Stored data
== Segment start ==

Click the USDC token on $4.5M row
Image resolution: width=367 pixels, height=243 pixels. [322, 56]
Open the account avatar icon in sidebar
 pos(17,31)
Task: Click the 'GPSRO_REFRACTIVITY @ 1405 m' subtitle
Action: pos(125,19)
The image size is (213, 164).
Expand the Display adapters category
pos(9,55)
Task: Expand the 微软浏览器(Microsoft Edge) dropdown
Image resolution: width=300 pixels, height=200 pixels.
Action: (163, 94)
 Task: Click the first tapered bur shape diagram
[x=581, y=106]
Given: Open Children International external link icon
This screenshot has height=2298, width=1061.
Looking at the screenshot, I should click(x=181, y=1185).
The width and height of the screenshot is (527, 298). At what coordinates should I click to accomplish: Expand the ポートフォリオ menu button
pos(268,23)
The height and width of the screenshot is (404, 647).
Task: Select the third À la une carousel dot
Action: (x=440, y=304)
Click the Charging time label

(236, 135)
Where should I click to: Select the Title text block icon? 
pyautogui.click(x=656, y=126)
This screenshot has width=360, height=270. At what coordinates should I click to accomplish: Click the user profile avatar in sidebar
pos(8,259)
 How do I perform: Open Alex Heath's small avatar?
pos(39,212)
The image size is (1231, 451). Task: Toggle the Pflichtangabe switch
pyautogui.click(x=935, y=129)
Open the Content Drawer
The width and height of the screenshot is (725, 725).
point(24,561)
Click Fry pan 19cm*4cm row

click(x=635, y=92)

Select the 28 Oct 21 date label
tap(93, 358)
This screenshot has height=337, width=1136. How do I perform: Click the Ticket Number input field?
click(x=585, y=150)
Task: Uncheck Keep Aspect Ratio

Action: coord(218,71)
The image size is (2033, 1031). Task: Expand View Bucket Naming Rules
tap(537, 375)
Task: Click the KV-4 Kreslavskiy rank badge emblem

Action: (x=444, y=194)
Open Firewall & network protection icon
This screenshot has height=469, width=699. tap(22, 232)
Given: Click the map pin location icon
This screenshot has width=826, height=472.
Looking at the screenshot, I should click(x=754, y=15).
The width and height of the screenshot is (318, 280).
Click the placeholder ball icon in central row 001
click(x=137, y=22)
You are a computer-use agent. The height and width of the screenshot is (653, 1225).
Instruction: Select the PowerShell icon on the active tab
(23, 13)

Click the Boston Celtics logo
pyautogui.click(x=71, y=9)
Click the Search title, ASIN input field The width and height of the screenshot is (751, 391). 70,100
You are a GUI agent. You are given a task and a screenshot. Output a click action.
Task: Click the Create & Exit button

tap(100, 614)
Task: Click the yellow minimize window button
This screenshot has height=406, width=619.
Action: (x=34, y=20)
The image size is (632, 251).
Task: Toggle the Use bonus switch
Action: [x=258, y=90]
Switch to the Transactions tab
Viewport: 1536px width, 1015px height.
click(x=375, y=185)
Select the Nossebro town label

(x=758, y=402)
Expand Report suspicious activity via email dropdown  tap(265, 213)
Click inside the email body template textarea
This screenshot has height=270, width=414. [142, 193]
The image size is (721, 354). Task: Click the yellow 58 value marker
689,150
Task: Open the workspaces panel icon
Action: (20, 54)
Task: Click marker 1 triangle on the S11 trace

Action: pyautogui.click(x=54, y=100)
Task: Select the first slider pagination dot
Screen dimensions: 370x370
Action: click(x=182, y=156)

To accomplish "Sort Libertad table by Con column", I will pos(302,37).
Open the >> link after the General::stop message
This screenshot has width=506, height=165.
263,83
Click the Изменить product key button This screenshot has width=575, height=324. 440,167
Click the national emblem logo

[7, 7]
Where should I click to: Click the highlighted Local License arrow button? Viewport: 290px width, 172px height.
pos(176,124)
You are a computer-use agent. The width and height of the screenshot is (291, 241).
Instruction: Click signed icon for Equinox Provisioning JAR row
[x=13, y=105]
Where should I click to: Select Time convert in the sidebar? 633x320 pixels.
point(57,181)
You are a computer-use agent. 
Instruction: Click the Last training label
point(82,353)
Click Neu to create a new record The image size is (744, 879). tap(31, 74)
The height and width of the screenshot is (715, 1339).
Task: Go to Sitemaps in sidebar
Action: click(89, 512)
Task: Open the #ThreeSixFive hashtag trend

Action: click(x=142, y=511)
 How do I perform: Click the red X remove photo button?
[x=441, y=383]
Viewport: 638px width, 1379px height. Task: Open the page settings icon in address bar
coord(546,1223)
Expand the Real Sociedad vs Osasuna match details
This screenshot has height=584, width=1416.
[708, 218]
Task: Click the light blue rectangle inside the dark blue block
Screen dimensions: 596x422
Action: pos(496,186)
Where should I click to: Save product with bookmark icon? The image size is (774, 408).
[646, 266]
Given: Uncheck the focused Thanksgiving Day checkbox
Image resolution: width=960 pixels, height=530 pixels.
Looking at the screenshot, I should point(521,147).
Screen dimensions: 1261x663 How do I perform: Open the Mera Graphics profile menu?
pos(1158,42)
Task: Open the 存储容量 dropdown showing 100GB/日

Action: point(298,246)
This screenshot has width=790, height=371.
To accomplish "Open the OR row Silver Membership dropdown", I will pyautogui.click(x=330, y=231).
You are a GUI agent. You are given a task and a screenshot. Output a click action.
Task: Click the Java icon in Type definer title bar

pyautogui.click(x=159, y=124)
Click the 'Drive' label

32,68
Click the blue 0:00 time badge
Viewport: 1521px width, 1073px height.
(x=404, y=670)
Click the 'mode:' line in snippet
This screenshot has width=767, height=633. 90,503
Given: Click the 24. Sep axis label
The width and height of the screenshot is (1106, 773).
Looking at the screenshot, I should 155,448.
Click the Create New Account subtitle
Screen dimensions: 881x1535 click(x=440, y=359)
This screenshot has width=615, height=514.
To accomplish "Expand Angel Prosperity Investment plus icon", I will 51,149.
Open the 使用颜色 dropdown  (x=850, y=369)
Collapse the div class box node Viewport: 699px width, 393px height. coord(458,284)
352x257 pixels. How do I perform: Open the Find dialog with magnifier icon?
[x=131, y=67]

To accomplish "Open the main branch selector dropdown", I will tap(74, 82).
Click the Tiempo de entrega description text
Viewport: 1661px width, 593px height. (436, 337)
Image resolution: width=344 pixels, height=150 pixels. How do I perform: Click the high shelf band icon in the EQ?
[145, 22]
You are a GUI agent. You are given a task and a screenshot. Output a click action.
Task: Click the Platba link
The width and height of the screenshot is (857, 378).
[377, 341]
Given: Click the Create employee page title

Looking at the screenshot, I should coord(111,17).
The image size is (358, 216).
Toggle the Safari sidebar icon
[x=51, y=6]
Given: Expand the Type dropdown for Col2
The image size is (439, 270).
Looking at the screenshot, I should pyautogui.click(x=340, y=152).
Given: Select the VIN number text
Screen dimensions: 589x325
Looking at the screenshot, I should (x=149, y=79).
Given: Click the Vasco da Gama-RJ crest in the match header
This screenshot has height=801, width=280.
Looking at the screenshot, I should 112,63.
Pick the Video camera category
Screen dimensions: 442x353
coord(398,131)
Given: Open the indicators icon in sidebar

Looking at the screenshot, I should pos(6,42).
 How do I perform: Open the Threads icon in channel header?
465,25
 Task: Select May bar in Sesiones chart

== Segment end ==

Task brief -> Read through the entries above, and wherever a line holds the string "will", copy it.

Reply ->
To accomplish "Sort Libertad table by Con column", I will pos(302,37).
To accomplish "Open the OR row Silver Membership dropdown", I will pyautogui.click(x=330, y=231).
To accomplish "Expand Angel Prosperity Investment plus icon", I will 51,149.
To accomplish "Open the main branch selector dropdown", I will tap(74, 82).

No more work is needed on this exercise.